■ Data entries
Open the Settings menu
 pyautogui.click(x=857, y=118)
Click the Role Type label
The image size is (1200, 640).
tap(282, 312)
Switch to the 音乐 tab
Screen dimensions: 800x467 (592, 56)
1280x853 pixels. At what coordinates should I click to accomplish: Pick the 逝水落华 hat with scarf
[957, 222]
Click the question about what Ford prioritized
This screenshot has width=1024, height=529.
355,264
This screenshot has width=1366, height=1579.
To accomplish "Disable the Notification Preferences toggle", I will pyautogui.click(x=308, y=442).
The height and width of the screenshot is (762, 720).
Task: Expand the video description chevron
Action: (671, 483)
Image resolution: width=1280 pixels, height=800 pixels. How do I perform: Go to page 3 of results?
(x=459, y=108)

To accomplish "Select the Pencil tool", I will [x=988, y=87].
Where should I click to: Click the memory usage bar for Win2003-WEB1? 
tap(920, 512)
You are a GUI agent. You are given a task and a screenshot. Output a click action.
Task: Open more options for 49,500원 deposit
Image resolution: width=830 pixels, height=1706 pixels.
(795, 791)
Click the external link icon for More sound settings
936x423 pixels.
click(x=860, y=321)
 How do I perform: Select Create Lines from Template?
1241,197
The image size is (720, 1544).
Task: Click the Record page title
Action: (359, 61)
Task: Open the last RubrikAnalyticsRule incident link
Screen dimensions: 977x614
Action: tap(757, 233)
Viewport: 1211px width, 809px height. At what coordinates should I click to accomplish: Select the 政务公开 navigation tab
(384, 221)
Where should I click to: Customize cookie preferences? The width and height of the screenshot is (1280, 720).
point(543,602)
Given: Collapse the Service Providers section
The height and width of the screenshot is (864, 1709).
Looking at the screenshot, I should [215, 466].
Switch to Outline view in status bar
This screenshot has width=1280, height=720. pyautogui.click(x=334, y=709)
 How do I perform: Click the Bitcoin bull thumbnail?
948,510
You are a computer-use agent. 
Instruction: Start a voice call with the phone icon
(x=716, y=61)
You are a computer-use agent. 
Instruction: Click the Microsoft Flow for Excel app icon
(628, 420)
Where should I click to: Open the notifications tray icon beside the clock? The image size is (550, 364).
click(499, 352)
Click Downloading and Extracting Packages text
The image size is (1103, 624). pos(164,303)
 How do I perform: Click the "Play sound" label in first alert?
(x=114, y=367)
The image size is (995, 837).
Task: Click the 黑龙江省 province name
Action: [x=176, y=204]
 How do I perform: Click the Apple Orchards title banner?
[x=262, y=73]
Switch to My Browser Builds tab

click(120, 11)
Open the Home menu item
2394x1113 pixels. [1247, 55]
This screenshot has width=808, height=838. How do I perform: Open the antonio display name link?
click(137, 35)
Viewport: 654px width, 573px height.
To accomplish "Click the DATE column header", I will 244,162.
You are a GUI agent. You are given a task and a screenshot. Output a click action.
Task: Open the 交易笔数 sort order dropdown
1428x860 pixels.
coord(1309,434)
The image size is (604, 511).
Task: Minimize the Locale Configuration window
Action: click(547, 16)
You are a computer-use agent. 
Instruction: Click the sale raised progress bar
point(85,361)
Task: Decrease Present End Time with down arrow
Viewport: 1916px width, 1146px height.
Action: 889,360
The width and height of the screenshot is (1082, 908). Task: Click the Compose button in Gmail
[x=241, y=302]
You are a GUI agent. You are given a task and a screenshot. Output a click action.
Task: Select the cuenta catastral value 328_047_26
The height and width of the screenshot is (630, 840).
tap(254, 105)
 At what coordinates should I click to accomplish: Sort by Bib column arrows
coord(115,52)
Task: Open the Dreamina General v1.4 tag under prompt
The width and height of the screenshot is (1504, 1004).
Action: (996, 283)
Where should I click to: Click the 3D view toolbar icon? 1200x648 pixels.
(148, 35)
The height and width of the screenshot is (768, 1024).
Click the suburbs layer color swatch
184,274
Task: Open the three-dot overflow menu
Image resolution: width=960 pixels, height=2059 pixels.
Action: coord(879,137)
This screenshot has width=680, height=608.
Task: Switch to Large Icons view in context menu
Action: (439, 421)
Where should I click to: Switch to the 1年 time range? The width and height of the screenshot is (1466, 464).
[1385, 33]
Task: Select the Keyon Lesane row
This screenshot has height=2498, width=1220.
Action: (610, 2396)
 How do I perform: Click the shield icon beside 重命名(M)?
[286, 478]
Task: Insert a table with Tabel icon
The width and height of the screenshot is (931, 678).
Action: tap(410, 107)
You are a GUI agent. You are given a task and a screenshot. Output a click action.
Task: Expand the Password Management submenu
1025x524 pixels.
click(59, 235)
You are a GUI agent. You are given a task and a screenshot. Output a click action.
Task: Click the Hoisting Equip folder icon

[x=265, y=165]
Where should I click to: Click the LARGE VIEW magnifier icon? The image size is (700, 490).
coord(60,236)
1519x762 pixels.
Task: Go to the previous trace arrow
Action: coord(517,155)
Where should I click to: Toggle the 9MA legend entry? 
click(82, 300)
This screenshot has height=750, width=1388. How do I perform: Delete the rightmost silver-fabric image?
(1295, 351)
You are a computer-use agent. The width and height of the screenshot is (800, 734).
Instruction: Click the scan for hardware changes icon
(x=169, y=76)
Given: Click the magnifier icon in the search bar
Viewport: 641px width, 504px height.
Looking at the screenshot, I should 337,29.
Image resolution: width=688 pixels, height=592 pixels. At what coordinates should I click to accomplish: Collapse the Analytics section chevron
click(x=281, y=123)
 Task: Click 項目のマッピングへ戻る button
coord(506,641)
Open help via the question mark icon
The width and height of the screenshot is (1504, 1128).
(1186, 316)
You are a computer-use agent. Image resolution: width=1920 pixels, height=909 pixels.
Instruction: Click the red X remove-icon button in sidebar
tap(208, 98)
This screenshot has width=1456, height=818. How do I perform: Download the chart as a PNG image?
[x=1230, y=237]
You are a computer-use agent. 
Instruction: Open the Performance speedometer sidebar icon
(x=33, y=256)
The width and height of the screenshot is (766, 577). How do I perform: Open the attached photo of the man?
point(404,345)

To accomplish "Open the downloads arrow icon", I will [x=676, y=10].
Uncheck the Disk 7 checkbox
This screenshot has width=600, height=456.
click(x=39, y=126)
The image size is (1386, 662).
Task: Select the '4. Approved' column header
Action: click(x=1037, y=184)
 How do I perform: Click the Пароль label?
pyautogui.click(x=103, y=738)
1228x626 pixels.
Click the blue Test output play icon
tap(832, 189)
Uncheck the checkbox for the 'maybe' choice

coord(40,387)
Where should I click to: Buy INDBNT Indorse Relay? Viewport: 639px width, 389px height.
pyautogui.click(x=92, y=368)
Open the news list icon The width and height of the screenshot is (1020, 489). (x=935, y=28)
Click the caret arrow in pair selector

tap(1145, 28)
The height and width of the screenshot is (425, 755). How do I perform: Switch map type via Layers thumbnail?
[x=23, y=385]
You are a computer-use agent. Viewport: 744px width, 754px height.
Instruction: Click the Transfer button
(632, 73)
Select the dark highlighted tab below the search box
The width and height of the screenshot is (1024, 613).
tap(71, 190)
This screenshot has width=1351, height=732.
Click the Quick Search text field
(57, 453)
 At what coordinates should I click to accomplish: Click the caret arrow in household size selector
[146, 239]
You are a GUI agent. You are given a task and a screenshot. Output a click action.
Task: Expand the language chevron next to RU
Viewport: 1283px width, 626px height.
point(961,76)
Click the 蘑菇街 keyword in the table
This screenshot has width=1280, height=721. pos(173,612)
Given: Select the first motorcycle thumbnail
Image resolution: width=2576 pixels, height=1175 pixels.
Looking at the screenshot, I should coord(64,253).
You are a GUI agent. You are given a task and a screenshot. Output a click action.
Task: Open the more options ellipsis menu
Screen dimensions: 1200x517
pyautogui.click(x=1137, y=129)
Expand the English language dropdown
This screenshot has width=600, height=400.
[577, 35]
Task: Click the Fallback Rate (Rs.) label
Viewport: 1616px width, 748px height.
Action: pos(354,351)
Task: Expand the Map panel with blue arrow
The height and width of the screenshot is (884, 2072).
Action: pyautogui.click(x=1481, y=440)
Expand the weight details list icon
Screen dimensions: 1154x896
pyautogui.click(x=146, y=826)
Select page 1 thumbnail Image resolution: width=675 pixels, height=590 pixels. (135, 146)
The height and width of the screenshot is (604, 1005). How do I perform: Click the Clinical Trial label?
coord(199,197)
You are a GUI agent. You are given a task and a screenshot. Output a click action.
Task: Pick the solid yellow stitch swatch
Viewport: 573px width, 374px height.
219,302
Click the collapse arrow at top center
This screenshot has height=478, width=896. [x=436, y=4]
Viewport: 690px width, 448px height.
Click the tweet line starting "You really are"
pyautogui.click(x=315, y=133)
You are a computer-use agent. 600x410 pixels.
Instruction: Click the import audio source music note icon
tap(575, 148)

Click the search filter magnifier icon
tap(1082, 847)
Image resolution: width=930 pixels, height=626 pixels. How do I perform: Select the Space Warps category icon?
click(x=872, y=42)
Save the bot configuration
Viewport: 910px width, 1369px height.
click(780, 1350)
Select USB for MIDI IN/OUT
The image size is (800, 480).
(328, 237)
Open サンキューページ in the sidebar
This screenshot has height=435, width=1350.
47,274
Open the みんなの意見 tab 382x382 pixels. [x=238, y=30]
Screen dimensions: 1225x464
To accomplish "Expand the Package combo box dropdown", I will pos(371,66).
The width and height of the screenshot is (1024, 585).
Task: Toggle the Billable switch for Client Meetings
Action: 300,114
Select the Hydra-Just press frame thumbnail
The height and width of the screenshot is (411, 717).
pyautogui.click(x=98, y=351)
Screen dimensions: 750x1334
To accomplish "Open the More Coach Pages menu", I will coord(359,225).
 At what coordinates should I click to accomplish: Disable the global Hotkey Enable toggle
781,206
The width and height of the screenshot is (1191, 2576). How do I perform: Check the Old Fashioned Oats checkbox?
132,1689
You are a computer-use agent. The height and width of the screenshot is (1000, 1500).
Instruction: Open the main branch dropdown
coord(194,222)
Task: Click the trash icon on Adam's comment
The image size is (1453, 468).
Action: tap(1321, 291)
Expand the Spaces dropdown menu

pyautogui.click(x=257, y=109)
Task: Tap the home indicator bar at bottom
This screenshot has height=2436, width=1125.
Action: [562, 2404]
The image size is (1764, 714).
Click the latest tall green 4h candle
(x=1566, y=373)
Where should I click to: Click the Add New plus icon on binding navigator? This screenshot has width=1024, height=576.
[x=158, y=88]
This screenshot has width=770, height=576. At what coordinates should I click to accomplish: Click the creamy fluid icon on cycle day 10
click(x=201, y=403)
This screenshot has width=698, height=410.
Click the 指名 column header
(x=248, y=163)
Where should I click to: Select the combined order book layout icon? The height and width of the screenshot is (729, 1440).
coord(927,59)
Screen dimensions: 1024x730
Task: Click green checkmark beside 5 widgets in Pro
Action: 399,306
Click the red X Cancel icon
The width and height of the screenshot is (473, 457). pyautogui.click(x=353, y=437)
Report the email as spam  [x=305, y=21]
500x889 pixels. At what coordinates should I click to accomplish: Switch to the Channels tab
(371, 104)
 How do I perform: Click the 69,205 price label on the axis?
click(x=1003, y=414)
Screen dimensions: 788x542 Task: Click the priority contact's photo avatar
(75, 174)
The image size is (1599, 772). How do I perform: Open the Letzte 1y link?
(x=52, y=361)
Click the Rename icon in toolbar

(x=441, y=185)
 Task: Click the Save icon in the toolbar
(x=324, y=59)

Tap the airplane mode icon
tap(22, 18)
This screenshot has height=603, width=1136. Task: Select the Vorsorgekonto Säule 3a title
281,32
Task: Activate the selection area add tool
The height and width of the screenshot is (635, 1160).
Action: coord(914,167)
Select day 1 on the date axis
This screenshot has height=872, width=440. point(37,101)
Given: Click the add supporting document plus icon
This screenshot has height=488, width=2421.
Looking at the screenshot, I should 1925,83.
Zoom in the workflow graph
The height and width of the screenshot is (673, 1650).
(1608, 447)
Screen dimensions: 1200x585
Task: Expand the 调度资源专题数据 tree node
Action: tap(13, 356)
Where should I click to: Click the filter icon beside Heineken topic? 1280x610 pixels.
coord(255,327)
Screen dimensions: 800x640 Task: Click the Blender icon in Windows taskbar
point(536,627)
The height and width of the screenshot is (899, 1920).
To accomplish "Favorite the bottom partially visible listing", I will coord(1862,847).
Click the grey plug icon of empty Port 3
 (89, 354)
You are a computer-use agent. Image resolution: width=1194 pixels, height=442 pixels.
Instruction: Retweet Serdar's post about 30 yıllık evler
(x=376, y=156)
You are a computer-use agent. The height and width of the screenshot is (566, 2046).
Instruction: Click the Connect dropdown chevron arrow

■ Exercise details
Each line in the entries above, starting at the line with "Where should I click to: Buy" and ending at the line with "Task: Expand the Map panel with blue arrow", is to be printed exactly, and only those lines.

■ Exercise result
Where should I click to: Buy INDBNT Indorse Relay? Viewport: 639px width, 389px height.
pyautogui.click(x=92, y=368)
Open the news list icon The width and height of the screenshot is (1020, 489). (x=935, y=28)
Click the caret arrow in pair selector

tap(1145, 28)
The height and width of the screenshot is (425, 755). How do I perform: Switch map type via Layers thumbnail?
[x=23, y=385]
You are a computer-use agent. Viewport: 744px width, 754px height.
Instruction: Click the Transfer button
(632, 73)
Select the dark highlighted tab below the search box
The width and height of the screenshot is (1024, 613).
tap(71, 190)
This screenshot has width=1351, height=732.
Click the Quick Search text field
(57, 453)
 At what coordinates should I click to accomplish: Click the caret arrow in household size selector
[146, 239]
You are a GUI agent. You are given a task and a screenshot. Output a click action.
Task: Expand the language chevron next to RU
Viewport: 1283px width, 626px height.
point(961,76)
Click the 蘑菇街 keyword in the table
This screenshot has width=1280, height=721. pos(173,612)
Given: Select the first motorcycle thumbnail
Image resolution: width=2576 pixels, height=1175 pixels.
Looking at the screenshot, I should coord(64,253).
You are a GUI agent. You are given a task and a screenshot. Output a click action.
Task: Open the more options ellipsis menu
Screen dimensions: 1200x517
pyautogui.click(x=1137, y=129)
Expand the English language dropdown
This screenshot has width=600, height=400.
[577, 35]
Task: Click the Fallback Rate (Rs.) label
Viewport: 1616px width, 748px height.
Action: pos(354,351)
Task: Expand the Map panel with blue arrow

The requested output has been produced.